*THE TASK*.
Every line of the data that includes "boxil" should be copied out.

----- RECORDS FOR PROCESSING

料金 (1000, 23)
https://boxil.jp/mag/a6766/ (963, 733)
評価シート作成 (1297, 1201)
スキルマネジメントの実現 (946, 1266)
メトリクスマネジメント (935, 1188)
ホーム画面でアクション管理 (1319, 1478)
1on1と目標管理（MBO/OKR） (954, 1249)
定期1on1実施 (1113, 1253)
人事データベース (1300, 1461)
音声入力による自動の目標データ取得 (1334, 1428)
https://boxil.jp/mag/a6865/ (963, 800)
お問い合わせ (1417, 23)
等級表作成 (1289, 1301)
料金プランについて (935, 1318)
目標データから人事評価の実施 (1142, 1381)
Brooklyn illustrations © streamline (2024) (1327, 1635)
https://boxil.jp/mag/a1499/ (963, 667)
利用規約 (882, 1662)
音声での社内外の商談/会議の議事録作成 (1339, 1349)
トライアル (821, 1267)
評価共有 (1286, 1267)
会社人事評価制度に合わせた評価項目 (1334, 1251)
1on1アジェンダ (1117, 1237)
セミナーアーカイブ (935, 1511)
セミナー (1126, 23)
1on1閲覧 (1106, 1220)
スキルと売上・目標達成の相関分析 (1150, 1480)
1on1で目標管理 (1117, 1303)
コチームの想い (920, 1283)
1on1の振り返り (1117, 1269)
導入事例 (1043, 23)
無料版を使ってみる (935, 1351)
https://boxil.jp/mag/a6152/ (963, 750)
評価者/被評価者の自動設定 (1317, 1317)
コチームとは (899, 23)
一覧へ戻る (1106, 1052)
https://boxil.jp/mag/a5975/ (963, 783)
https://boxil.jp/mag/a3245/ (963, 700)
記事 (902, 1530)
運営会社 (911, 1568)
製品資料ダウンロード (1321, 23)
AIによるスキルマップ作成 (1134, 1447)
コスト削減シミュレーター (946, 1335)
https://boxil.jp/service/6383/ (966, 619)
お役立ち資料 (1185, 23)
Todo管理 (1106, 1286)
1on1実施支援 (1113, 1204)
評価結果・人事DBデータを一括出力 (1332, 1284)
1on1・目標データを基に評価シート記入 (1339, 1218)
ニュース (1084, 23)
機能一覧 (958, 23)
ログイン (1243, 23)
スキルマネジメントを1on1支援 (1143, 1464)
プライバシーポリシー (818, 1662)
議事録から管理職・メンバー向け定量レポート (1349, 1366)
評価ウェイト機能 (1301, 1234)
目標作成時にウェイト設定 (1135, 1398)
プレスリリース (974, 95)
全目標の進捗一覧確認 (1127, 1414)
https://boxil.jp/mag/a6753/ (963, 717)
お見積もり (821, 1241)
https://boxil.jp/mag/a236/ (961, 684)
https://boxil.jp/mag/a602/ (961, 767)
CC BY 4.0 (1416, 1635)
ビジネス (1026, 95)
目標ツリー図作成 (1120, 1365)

----------

*ANSWER BELOW*.
https://boxil.jp/mag/a6766/ (963, 733)
https://boxil.jp/mag/a6865/ (963, 800)
https://boxil.jp/mag/a1499/ (963, 667)
https://boxil.jp/mag/a6152/ (963, 750)
https://boxil.jp/mag/a5975/ (963, 783)
https://boxil.jp/mag/a3245/ (963, 700)
https://boxil.jp/service/6383/ (966, 619)
https://boxil.jp/mag/a6753/ (963, 717)
https://boxil.jp/mag/a236/ (961, 684)
https://boxil.jp/mag/a602/ (961, 767)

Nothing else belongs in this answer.